In short, during all my operation-performances I read the following extract from her book La Robe (The dress) which in the résumé says this:

"The skin is deceptive... in life one only has one's skin...there is an error in human relations because one is never what one has... I have an angel's skin, but I am a jackal... a crocodile's skin but I am a puppy, a black skin but I am white, a woman's skin but I am a man; I never have the skin of what I am. There is no exception to the rule because I am never what I have..."


I found that little piece of text on her site..
Basically she went out to the plastic surgery docter and got her skin.
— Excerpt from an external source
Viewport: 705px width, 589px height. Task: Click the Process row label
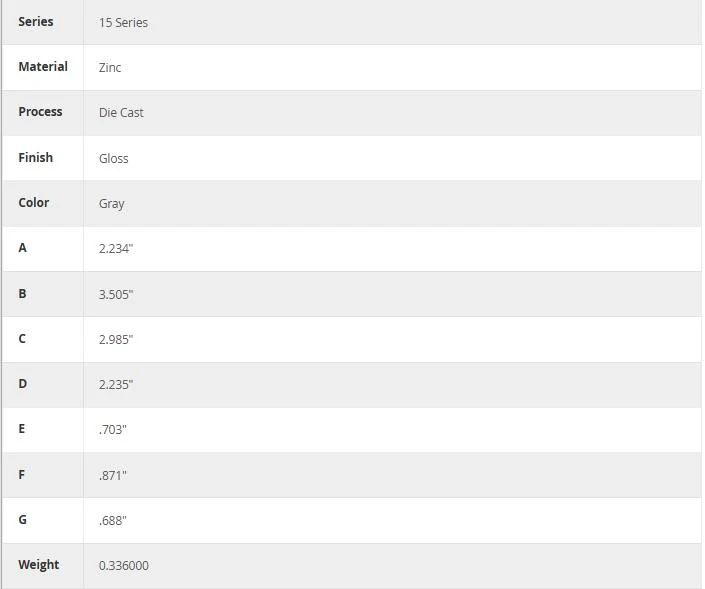click(40, 112)
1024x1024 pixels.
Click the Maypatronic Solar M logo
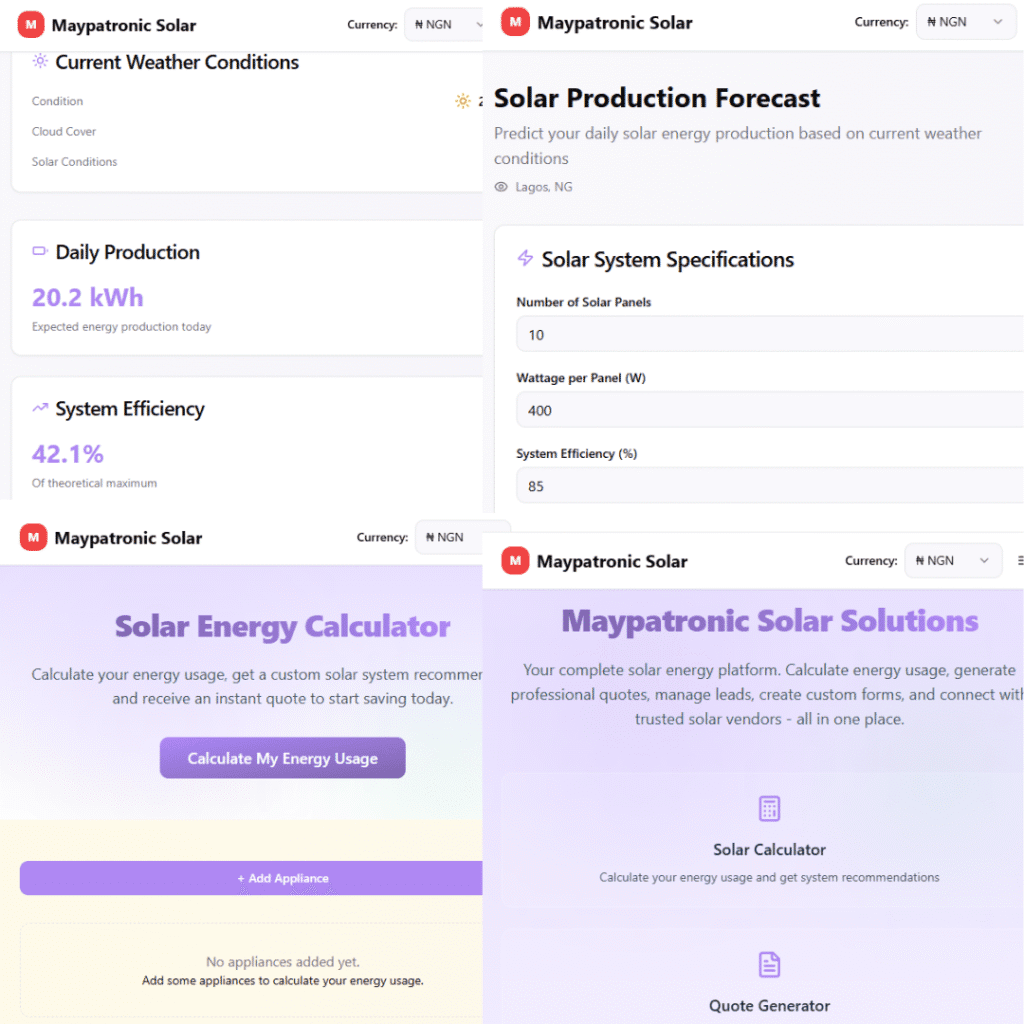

[This message has been edited by Smoochy (edited 07-16-2002).]

Mysterywoman
07-17-2002, 08:45 PM
I'm so sorry that everyone feels this way! I, too, suffer from "don't-measure-up itis."

My friends and I all agree that we, too, can look like Heather Locklear or Jennifer Lopez if we hired a trainer to work us out 2 hours a day as well as a hair/make-up artist to be on call whenever we wanted to go to a dinner party.

Everyone is beautiful. I know women who are ordinary looking, but who have become beautiful as I get to know them. These women are working their hearts out to change their corner of the world for the better. As I get to know them, I see their hearts, rather than their external beauty.

I am sure the same could be said of any of you.

Smoochy
07-20-2002, 11:35 AM
Of course we could look like that if we would spend all the money. it takes sooo much work and money to look beautiful. (Wine wine :))
I could definately live with having my own personal trainer, stylist and make up artist! Not to mention professional photographers taking pictures of me and always appearing in the right kind of lightning!
Not that it's ever gonna happen.

You're absolutely right though, about the last thing you said. Beauty is about sooooo much more than just what you look like.

Marcelle
07-20-2002, 04:07 PM
I had to add my two cents to that!

I read somewhere that Barbra Streisand calls restaurants in advance to request tables with the best light so she can look a certain way.

Maybe you are on to something when you say that we are all beautiful and don't need to be cookie cutter images of the current beauty icon.

On the other hand, I am going to find out what lights she requests and install them in my house!

Smoochy
07-21-2002, 11:26 AM
LOL
I actually know people who do that and they look amazing, untill you see them out in the sun.